• _TASK DIRECTIONS_:
Below are records with pictures in them. Output exactly the lines from the one with "Наверх (676, 1061)" through the one with "Quelles sont les modalités", both included, and leave every picture out; give only those lines.

* * *

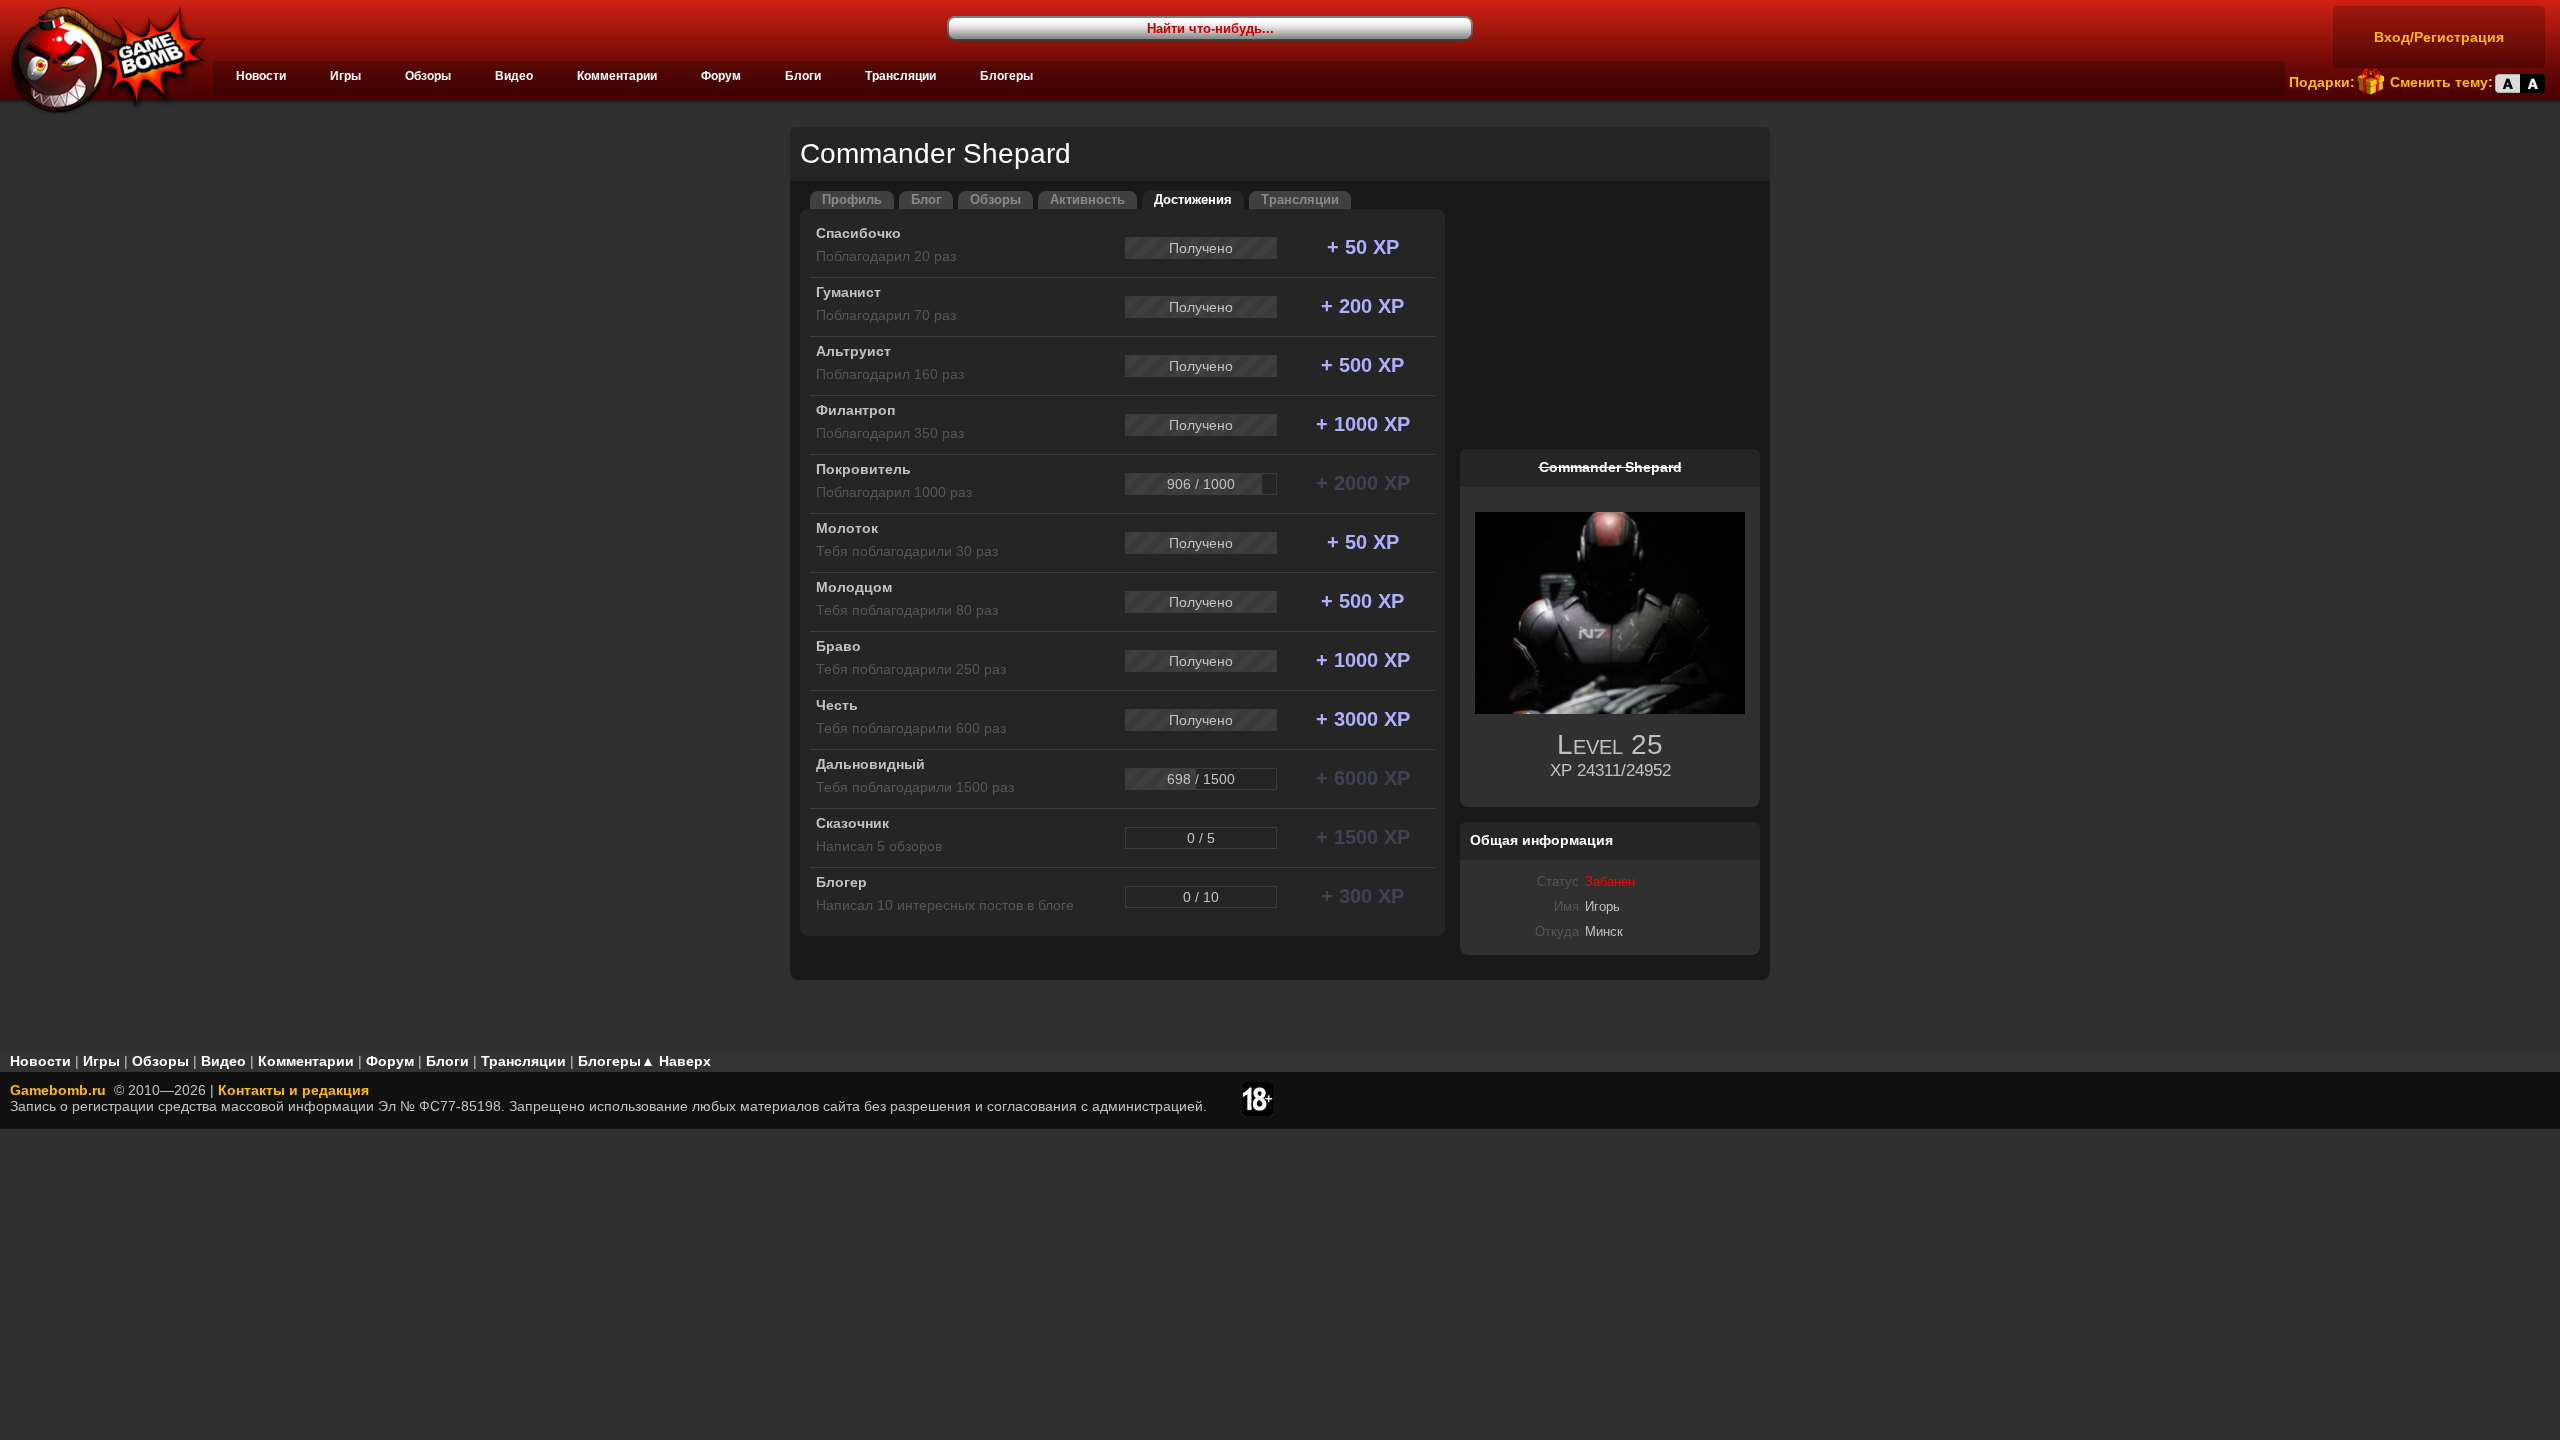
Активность (1087, 200)
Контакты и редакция (293, 1090)
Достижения (1193, 200)
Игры (345, 76)
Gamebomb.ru (58, 1090)
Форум (721, 76)
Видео (514, 76)
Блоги (803, 76)
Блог (926, 200)
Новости (261, 76)
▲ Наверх (676, 1061)
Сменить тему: (2441, 82)
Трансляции (900, 76)
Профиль (852, 200)
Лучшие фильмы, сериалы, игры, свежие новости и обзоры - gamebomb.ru (103, 60)
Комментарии (617, 76)
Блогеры (1006, 76)
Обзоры (428, 76)
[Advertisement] (1610, 316)
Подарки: (2322, 82)
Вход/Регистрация (2439, 37)
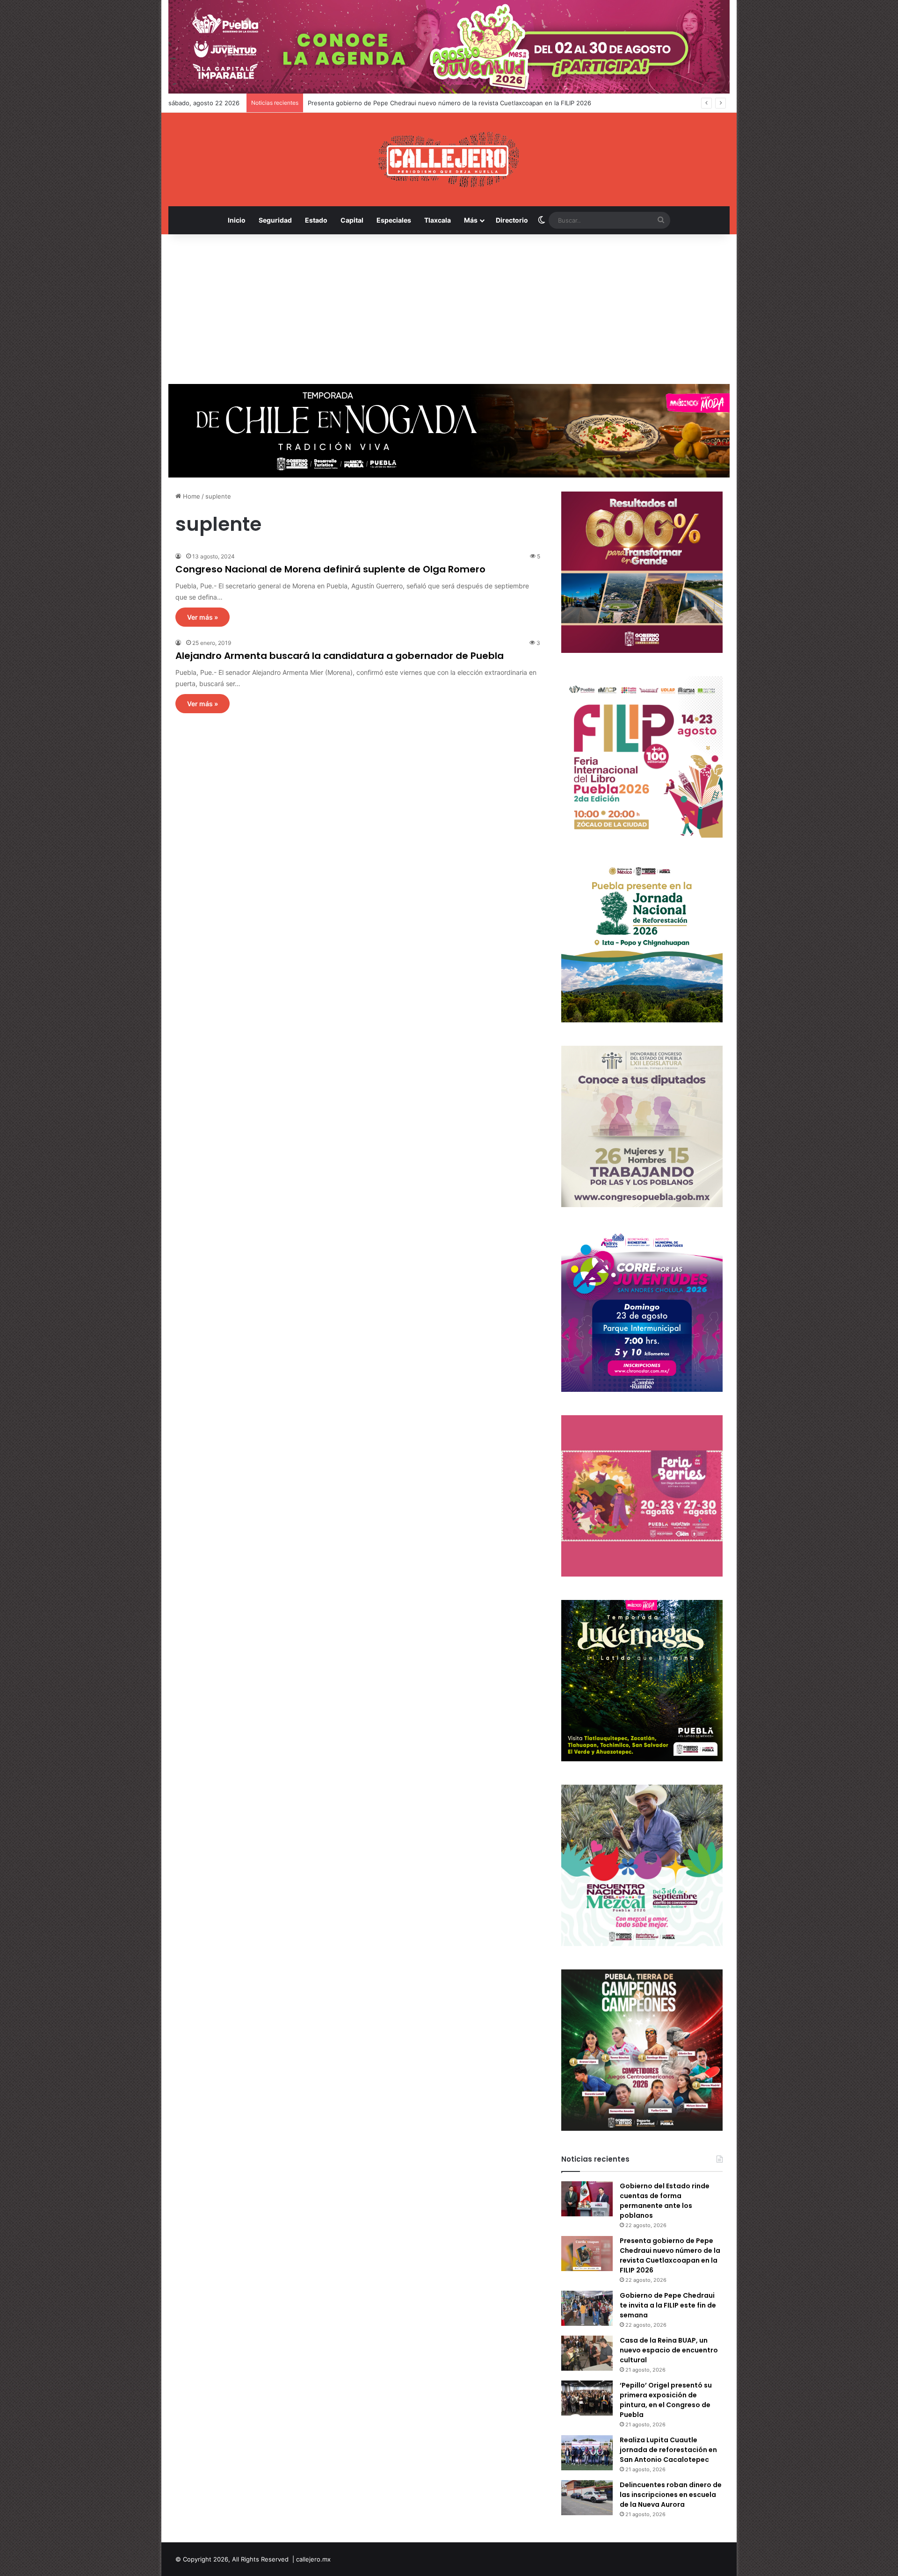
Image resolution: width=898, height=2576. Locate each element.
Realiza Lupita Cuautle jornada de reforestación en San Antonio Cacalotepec (668, 2449)
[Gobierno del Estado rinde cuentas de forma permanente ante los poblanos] (587, 2198)
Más (471, 220)
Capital (351, 220)
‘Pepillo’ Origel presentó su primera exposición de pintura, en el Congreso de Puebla (666, 2400)
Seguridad (275, 220)
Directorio (512, 220)
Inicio (237, 220)
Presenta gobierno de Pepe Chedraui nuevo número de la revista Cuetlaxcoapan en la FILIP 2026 (670, 2255)
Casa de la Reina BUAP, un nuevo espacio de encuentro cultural (669, 2350)
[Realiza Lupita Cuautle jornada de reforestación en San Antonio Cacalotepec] (587, 2452)
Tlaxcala (437, 220)
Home (190, 496)
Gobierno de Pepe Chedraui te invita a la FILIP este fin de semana (668, 2305)
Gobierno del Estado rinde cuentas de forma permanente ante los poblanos (665, 2200)
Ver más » (202, 617)
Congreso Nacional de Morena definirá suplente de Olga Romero (330, 569)
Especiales (394, 220)
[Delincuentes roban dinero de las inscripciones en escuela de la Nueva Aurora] (587, 2497)
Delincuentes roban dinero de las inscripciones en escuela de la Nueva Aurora (671, 2494)
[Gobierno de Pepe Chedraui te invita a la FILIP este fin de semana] (587, 2308)
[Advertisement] (449, 309)
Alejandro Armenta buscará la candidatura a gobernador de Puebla (339, 655)
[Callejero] (449, 159)
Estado (316, 220)
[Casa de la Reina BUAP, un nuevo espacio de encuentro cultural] (587, 2353)
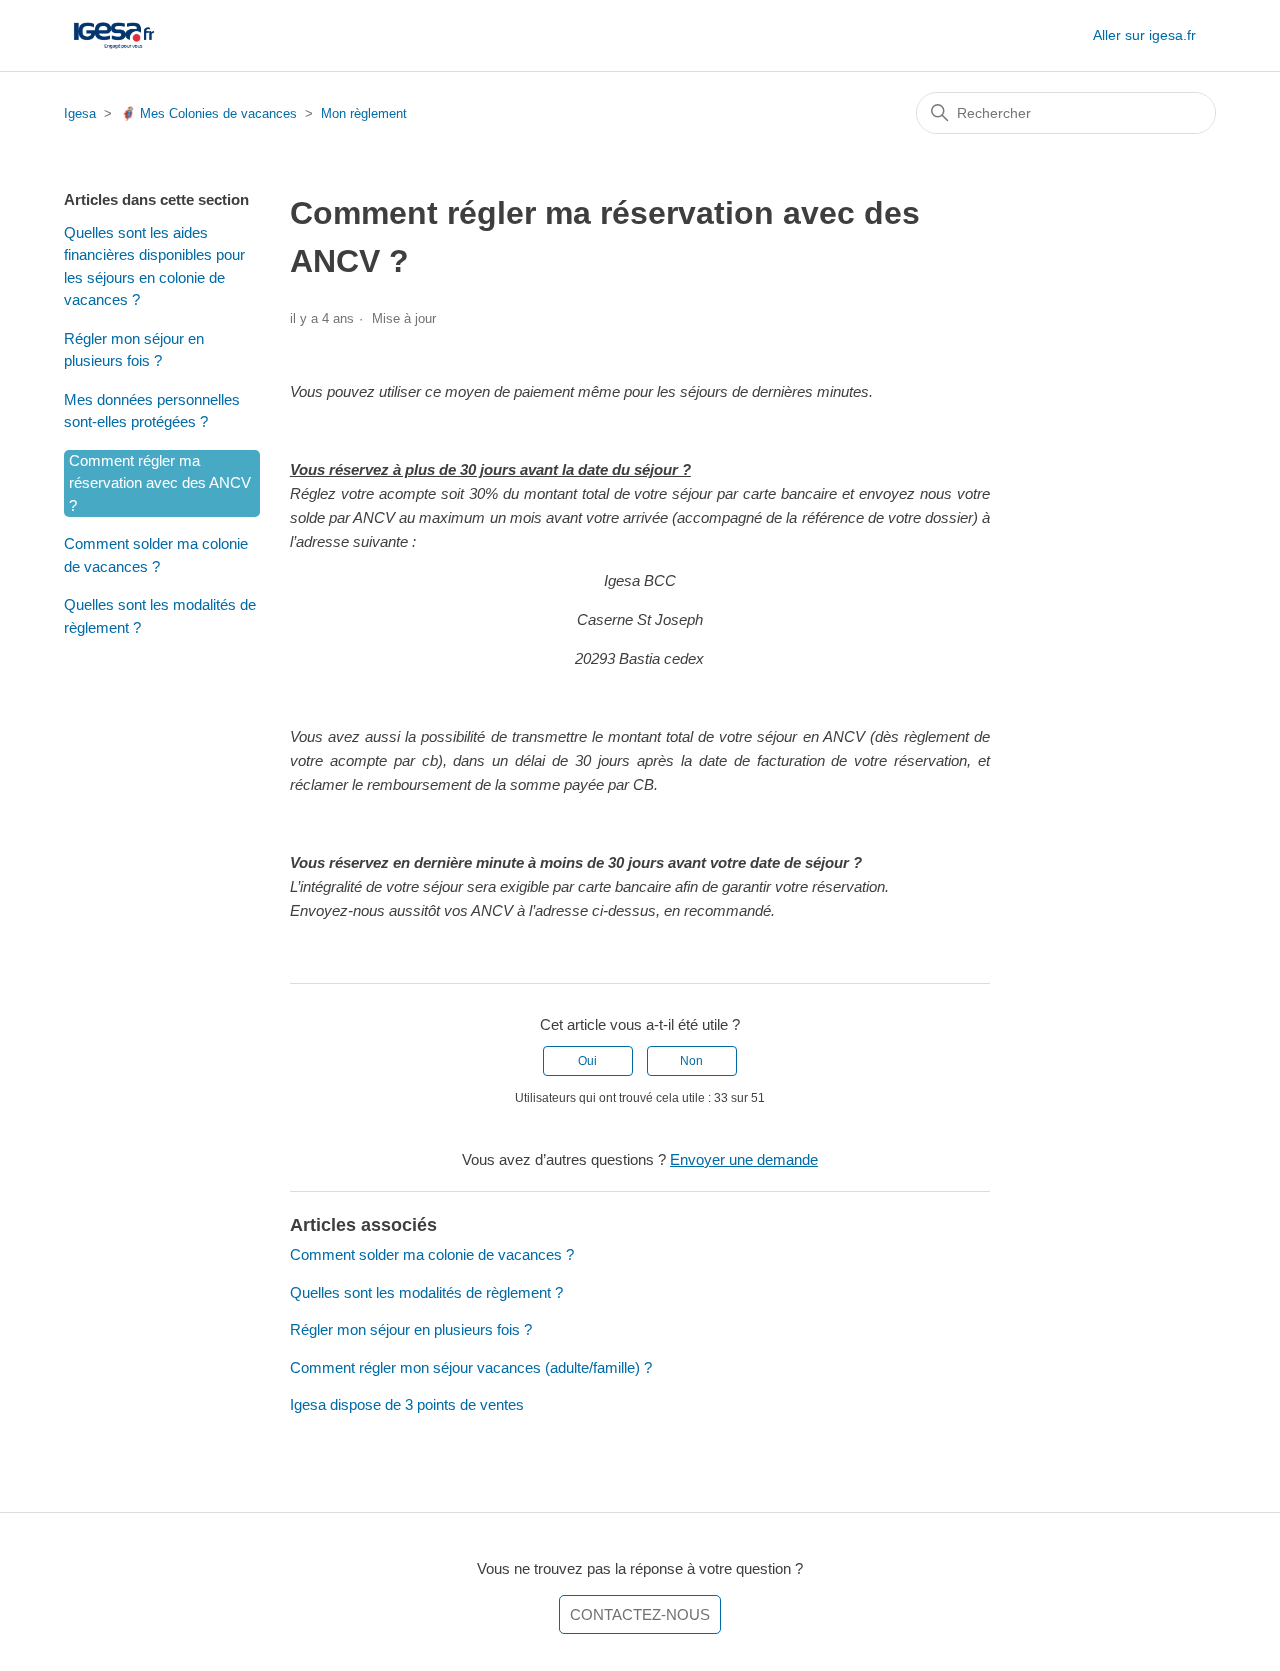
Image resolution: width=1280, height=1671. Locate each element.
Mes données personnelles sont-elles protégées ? (152, 411)
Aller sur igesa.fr (1144, 35)
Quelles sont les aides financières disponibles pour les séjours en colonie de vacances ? (154, 266)
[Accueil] (114, 35)
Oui (587, 1061)
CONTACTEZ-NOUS (640, 1614)
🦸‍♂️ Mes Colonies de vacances (208, 113)
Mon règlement (364, 113)
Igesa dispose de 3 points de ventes (407, 1404)
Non (691, 1061)
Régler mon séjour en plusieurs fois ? (134, 350)
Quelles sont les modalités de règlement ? (160, 616)
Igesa (80, 113)
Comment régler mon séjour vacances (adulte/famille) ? (471, 1367)
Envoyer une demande (744, 1159)
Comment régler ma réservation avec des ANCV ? (160, 483)
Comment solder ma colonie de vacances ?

* * *

• _SOLVED PROBLEM_:
▲ Наверх (676, 1061)
Сменить тему: (2441, 82)
Трансляции (900, 76)
Профиль (852, 200)
Лучшие фильмы, сериалы, игры, свежие новости и обзоры - gamebomb.ru (103, 60)
Комментарии (617, 76)
Блогеры (1006, 76)
Обзоры (428, 76)
[Advertisement] (1610, 316)
Подарки: (2322, 82)
Вход/Регистрация (2439, 37)
Image resolution: width=898, height=2576. Locate each element.
Realiza Lupita Cuautle jornada de reforestación en San Antonio Cacalotepec (668, 2449)
[Gobierno del Estado rinde cuentas de forma permanente ante los poblanos] (587, 2198)
Más (471, 220)
Capital (351, 220)
‘Pepillo’ Origel presentó su primera exposición de pintura, en el Congreso de Puebla (666, 2400)
Seguridad (275, 220)
Directorio (512, 220)
Inicio (237, 220)
Presenta gobierno de Pepe Chedraui nuevo número de la revista Cuetlaxcoapan en la FILIP 2026 (670, 2255)
Casa de la Reina BUAP, un nuevo espacio de encuentro cultural (669, 2350)
[Realiza Lupita Cuautle jornada de reforestación en San Antonio Cacalotepec] (587, 2452)
Tlaxcala (437, 220)
Home (190, 496)
Gobierno de Pepe Chedraui te invita a la FILIP este fin de semana (668, 2305)
Gobierno del Estado rinde cuentas de forma permanente ante los poblanos (665, 2200)
Ver más » (202, 617)
Congreso Nacional de Morena definirá suplente de Olga Romero (330, 569)
Especiales (394, 220)
[Delincuentes roban dinero de las inscripciones en escuela de la Nueva Aurora] (587, 2497)
Delincuentes roban dinero de las inscripciones en escuela de la Nueva Aurora (671, 2494)
[Gobierno de Pepe Chedraui te invita a la FILIP este fin de semana] (587, 2308)
[Advertisement] (449, 309)
Alejandro Armenta buscará la candidatura a gobernador de Puebla (339, 655)
[Callejero] (449, 159)
Estado (316, 220)
[Casa de la Reina BUAP, un nuevo espacio de encuentro cultural] (587, 2353)
Image resolution: width=1280, height=1671. Locate each element.
Mes données personnelles sont-elles protégées ? (152, 411)
Aller sur igesa.fr (1144, 35)
Quelles sont les aides financières disponibles pour les séjours en colonie de vacances ? (154, 266)
[Accueil] (114, 35)
Oui (587, 1061)
CONTACTEZ-NOUS (640, 1614)
🦸‍♂️ Mes Colonies de vacances (208, 113)
Mon règlement (364, 113)
Igesa dispose de 3 points de ventes (407, 1404)
Non (691, 1061)
Régler mon séjour en plusieurs fois ? (134, 350)
Quelles sont les modalités de règlement ? (160, 616)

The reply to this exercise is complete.